What you need to do: Copy verbatim every line from the start of the rows up to and including the line containing "I will point(185,123).".

Working data:
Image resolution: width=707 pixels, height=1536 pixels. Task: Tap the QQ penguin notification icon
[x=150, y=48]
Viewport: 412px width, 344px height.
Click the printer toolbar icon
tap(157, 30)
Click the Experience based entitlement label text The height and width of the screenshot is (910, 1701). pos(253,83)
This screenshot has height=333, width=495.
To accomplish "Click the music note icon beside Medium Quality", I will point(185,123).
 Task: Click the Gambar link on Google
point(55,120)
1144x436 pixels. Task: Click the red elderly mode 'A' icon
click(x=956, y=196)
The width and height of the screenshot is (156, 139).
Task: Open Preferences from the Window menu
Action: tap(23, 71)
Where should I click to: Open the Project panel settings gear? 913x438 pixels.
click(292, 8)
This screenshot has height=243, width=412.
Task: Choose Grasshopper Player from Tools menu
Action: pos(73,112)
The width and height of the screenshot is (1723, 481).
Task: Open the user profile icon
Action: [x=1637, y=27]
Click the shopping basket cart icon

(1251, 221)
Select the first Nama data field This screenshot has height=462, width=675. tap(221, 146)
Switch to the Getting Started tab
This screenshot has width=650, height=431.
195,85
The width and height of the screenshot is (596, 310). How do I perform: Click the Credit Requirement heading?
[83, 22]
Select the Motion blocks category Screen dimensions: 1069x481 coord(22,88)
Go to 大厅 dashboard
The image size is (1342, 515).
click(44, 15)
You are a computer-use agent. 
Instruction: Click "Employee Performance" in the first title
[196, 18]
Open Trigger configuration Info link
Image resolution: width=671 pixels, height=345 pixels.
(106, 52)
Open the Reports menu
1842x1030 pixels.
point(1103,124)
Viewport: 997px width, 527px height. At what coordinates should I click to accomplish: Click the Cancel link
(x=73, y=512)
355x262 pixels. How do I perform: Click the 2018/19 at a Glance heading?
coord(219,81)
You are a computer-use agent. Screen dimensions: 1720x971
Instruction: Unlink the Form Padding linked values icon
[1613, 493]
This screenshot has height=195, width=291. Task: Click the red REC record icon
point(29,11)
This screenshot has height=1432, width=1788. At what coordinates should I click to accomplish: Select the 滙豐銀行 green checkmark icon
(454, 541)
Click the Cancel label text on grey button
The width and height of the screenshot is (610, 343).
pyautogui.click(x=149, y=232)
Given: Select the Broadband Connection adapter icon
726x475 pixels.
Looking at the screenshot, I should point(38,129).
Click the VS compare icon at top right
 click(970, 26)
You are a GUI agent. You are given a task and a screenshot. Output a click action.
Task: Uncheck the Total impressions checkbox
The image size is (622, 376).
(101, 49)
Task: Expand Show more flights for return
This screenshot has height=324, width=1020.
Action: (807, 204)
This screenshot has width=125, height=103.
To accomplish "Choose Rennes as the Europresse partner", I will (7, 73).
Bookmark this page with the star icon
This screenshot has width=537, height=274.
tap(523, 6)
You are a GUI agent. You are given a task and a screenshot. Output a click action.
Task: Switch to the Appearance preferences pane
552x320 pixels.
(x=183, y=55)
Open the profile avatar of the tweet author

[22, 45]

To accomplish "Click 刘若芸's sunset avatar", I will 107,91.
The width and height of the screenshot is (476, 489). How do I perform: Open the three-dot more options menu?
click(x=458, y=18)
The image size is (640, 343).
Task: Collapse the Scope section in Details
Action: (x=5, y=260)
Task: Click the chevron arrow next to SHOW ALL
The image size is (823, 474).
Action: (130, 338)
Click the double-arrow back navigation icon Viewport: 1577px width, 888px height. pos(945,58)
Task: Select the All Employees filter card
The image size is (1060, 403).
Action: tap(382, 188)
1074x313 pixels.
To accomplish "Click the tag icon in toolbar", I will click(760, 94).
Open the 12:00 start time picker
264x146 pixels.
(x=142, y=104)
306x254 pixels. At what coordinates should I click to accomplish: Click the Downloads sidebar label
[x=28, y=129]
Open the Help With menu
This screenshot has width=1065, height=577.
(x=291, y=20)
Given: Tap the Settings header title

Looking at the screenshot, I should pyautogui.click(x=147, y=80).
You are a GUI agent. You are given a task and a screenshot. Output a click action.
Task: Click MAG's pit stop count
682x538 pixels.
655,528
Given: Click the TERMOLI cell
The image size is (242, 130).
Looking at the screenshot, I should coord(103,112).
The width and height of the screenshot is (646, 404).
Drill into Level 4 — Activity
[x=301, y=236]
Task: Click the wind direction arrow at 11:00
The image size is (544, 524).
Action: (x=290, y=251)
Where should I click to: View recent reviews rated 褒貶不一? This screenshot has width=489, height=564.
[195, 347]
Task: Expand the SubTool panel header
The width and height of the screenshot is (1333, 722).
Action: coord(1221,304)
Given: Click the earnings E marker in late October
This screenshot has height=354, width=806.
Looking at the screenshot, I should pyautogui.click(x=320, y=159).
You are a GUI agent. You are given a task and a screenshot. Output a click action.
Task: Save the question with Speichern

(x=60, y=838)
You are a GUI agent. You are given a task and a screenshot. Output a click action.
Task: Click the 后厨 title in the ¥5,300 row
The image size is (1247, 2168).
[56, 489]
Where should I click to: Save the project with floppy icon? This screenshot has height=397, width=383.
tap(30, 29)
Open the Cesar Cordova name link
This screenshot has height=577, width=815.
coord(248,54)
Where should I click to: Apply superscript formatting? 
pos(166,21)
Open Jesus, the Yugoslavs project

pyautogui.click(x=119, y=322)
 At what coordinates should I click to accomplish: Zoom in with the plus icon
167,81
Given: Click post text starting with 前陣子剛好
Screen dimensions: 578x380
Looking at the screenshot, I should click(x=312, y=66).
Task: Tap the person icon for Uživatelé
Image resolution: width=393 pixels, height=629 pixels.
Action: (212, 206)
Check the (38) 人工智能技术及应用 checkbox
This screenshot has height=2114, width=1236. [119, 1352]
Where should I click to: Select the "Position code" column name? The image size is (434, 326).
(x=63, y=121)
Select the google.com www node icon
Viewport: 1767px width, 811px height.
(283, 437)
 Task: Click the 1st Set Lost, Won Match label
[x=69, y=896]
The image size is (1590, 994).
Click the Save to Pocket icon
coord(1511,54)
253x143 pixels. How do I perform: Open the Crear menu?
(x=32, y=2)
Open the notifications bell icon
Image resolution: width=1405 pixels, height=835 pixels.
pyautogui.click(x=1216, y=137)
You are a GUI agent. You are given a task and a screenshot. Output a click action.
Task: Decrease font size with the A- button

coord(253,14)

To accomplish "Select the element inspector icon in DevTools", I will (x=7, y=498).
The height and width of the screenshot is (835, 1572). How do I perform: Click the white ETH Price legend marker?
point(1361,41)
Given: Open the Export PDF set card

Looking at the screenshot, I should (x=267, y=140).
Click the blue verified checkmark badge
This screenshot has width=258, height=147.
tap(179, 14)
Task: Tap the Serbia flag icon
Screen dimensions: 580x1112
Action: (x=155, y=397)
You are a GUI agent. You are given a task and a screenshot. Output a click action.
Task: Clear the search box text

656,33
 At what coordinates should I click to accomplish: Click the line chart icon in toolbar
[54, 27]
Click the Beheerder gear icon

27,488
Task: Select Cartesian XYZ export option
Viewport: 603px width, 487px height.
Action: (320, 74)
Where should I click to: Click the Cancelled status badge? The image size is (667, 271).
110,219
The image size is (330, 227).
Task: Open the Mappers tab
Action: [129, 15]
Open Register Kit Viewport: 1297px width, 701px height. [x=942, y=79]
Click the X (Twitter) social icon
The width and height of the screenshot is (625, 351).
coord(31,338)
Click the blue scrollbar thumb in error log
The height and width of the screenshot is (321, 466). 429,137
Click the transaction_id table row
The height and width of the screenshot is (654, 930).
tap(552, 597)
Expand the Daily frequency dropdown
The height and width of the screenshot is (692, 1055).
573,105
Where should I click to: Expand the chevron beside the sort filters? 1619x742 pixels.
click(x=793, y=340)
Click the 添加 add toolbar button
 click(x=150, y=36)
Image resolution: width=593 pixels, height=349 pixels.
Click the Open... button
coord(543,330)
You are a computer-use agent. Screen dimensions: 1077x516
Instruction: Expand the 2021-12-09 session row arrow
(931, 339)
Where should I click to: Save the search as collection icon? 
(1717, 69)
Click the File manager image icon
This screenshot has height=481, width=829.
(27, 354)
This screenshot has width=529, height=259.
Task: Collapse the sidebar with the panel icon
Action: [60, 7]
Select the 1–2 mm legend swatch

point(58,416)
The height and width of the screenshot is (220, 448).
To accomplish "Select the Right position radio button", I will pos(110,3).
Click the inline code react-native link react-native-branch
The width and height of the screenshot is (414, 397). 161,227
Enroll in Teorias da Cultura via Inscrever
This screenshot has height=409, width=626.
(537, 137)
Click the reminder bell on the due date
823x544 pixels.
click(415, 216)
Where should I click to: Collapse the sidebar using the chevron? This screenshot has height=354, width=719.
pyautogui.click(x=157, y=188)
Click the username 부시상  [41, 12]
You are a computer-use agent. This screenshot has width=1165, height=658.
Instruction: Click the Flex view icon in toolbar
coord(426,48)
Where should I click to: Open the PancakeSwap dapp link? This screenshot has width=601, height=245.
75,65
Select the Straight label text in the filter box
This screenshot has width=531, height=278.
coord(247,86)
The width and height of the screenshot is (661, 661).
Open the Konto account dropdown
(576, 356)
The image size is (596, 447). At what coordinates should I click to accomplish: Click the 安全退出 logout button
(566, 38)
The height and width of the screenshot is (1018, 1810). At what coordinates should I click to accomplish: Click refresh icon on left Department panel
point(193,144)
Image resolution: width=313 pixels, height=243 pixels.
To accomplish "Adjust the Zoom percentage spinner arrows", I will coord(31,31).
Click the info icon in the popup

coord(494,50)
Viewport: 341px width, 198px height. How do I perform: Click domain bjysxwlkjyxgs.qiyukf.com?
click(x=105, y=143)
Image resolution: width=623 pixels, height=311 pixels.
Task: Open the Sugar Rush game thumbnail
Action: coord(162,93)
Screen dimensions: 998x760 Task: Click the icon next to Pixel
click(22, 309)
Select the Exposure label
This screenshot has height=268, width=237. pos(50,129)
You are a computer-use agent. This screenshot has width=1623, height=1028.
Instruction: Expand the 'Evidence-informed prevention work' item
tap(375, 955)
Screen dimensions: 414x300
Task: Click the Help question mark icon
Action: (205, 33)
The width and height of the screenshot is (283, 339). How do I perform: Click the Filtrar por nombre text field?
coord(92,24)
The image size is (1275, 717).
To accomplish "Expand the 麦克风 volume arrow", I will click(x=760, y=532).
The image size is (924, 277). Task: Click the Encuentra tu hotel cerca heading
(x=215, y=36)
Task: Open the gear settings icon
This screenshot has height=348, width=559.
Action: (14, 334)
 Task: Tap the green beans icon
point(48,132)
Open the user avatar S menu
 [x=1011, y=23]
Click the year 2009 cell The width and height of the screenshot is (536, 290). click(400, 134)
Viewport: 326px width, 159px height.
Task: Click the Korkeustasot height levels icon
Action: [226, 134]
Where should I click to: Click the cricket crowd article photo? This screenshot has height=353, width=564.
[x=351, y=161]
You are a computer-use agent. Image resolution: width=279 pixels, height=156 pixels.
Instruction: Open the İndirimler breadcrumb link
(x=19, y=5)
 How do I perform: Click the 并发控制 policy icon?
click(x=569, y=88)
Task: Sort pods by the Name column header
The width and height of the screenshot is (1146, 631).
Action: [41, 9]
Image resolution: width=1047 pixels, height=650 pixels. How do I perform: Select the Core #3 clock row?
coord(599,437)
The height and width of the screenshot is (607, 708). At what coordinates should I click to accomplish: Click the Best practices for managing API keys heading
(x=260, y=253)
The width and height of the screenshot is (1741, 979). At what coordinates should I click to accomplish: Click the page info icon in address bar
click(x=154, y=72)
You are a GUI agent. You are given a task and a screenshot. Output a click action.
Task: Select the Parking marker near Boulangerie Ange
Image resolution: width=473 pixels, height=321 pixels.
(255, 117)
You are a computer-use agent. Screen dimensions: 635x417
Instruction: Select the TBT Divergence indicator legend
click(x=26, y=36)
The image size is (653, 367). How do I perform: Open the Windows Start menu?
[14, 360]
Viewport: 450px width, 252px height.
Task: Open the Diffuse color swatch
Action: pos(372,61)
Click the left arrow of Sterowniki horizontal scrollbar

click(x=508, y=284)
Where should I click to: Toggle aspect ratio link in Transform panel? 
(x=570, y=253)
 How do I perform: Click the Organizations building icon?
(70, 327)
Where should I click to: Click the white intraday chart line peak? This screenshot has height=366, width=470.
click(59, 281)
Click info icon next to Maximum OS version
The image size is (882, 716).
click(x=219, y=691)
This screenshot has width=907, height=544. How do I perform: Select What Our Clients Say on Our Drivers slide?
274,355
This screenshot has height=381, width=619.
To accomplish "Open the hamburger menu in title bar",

Expected output:
Image resolution: width=707 pixels, height=1536 pixels. Task: Tap the QQ penguin notification icon
[x=150, y=48]
Viewport: 412px width, 344px height.
Click the printer toolbar icon
tap(157, 30)
Click the Experience based entitlement label text The height and width of the screenshot is (910, 1701). pos(253,83)
This screenshot has height=333, width=495.
To accomplish "Click the music note icon beside Medium Quality", I will point(185,123).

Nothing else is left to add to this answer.